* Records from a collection
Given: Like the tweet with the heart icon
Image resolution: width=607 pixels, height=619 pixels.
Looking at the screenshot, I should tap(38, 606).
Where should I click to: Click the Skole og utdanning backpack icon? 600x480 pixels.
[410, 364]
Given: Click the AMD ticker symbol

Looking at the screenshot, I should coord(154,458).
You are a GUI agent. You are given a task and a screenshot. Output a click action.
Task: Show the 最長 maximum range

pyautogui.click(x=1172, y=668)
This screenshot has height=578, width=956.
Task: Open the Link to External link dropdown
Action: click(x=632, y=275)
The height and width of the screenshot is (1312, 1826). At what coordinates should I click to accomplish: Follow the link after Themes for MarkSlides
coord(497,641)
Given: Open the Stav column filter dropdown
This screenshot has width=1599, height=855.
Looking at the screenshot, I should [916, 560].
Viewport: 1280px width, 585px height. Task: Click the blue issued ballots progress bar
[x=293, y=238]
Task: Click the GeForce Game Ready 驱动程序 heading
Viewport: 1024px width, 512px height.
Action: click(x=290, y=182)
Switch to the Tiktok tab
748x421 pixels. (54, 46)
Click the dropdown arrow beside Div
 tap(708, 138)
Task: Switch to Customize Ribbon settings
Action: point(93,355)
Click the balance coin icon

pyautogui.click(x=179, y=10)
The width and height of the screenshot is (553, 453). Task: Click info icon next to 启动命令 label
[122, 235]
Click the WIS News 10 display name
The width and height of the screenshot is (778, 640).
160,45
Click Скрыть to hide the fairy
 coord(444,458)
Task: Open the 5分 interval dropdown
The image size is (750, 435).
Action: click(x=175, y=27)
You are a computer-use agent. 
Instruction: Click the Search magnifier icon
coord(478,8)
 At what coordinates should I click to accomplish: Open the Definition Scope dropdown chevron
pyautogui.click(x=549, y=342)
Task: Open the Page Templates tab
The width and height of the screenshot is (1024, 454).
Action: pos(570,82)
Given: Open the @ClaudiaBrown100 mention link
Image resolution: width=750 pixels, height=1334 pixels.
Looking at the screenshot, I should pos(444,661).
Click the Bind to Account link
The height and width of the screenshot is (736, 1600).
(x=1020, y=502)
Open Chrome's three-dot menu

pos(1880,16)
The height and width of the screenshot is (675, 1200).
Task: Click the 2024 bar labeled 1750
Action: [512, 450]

* Task details
All of the data needs to be printed once more, exactly.

* Response area
Given: Like the tweet with the heart icon
Image resolution: width=607 pixels, height=619 pixels.
Looking at the screenshot, I should tap(38, 606).
Where should I click to: Click the Skole og utdanning backpack icon? 600x480 pixels.
[410, 364]
Given: Click the AMD ticker symbol

Looking at the screenshot, I should coord(154,458).
You are a GUI agent. You are given a task and a screenshot. Output a click action.
Task: Show the 最長 maximum range

pyautogui.click(x=1172, y=668)
This screenshot has height=578, width=956.
Task: Open the Link to External link dropdown
Action: click(x=632, y=275)
The height and width of the screenshot is (1312, 1826). At what coordinates should I click to accomplish: Follow the link after Themes for MarkSlides
coord(497,641)
Given: Open the Stav column filter dropdown
This screenshot has width=1599, height=855.
Looking at the screenshot, I should [916, 560].
Viewport: 1280px width, 585px height. Task: Click the blue issued ballots progress bar
[x=293, y=238]
Task: Click the GeForce Game Ready 驱动程序 heading
Viewport: 1024px width, 512px height.
Action: click(x=290, y=182)
Switch to the Tiktok tab
748x421 pixels. (54, 46)
Click the dropdown arrow beside Div
 tap(708, 138)
Task: Switch to Customize Ribbon settings
Action: point(93,355)
Click the balance coin icon

pyautogui.click(x=179, y=10)
The width and height of the screenshot is (553, 453). Task: Click info icon next to 启动命令 label
[122, 235]
Click the WIS News 10 display name
The width and height of the screenshot is (778, 640).
160,45
Click Скрыть to hide the fairy
 coord(444,458)
Task: Open the 5分 interval dropdown
The image size is (750, 435).
Action: click(x=175, y=27)
You are a computer-use agent. 
Instruction: Click the Search magnifier icon
coord(478,8)
 At what coordinates should I click to accomplish: Open the Definition Scope dropdown chevron
pyautogui.click(x=549, y=342)
Task: Open the Page Templates tab
The width and height of the screenshot is (1024, 454).
Action: pos(570,82)
Given: Open the @ClaudiaBrown100 mention link
Image resolution: width=750 pixels, height=1334 pixels.
Looking at the screenshot, I should pos(444,661).
Click the Bind to Account link
The height and width of the screenshot is (736, 1600).
(x=1020, y=502)
Open Chrome's three-dot menu

pos(1880,16)
The height and width of the screenshot is (675, 1200).
Task: Click the 2024 bar labeled 1750
Action: [512, 450]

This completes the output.